Difficulté à comprendre l'Europe, certes, mais l'abstention électorale est un mal récurrent.
Ne peut-on pas soupçonner également de la part des Français une tentation sourde de renoncer à la démocratie pour appeler à l'avènement de ce qu'on appelait dans la Rome et surtout la Grèce antique un « bon tyran » ?
Qu'il y ait ou non un « bon tyran » potentiel prêt à prendre le job, ça c'est une autre question.
Mais qu'est-ce qu'un bon tyran ?
Initialement, tyran signifiait « maître », « chef ».
Dans la Grèce antique, le « bon tyran » est apprécié par le peuple, qui le soutient (même si le contraire n'aurait rien changé à l'ordre des choses).

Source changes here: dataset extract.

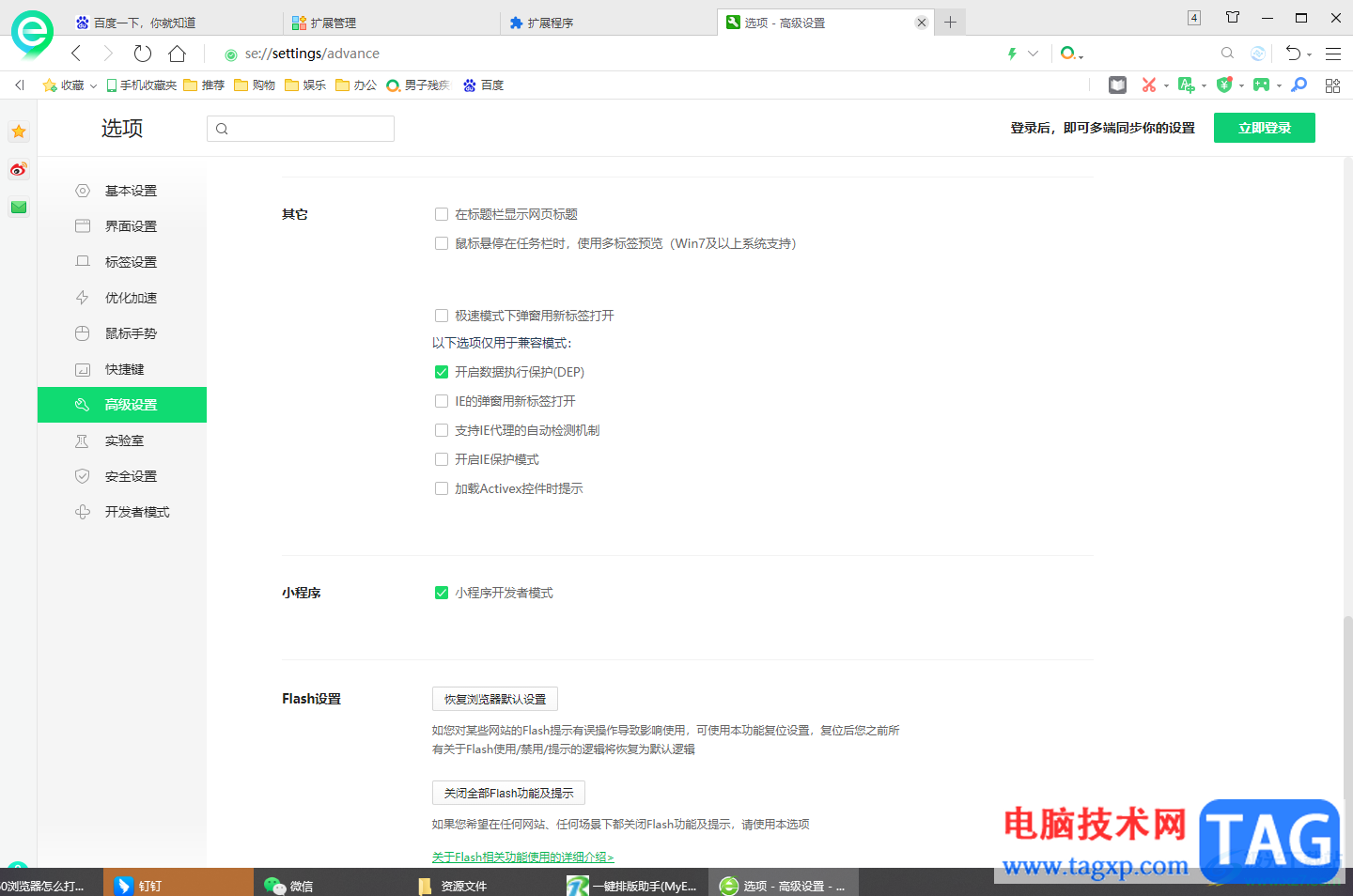Viewport: 1353px width, 896px height.
Task: Open the gamepad games icon
Action: point(1262,85)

Le tyran Cypsélos de Corinthe pouvait, paraît-il, se promener sans gardes en pleine ville sans risquer quoi que ce soit. Aucun dirigeant d'aujourd'hui ne pourrait se le permettre. Le fils de Cypsélos, le tyran Périandre, est même classé parmi les 7 Sages de la Grèce antique, lui dont la devise était « prudence en toute chose ».
Et si Jules César portait le titre de dictateur, c'est bien parce que le peuple romain, plein d'admiration, le lui avait décerné.
Un bon tyran était à l'époque un chef qui régnait sans partage et parfois par la terreur (Cypsélos et Périandre liquidèrent les aristocrates), mais faisait le bien autour de lui.
Cypsélos est par exemple connu pour avoir réparti les terres agricoles de manière plus équitable. Périandre supprima les impôts à Corinthe tout en réalisant des grands travaux.
Sans que cela ne soit en rien rassurant, ne peut-on pas voir dans l'indifférence populaire face à des propositions ou décisions gouvernementales jugées liberticides par les parties adverses mais en tout cas marquées par la volonté de redonner de la vigueur à la valeur « autorité », l'amorce d'un appel du pied pour aller encore plus loin ?
Resterait encore, donc, à trouver quelqu'un qui accepterait d'être ce bon tyran.
Aristote observait déjà que lorsque le peuple se sent menacé dans sa suprématie il se choisit un protecteur et les oligarques (lorsqu'un groupe restreint d'individus concentre le pouvoir) un tyran.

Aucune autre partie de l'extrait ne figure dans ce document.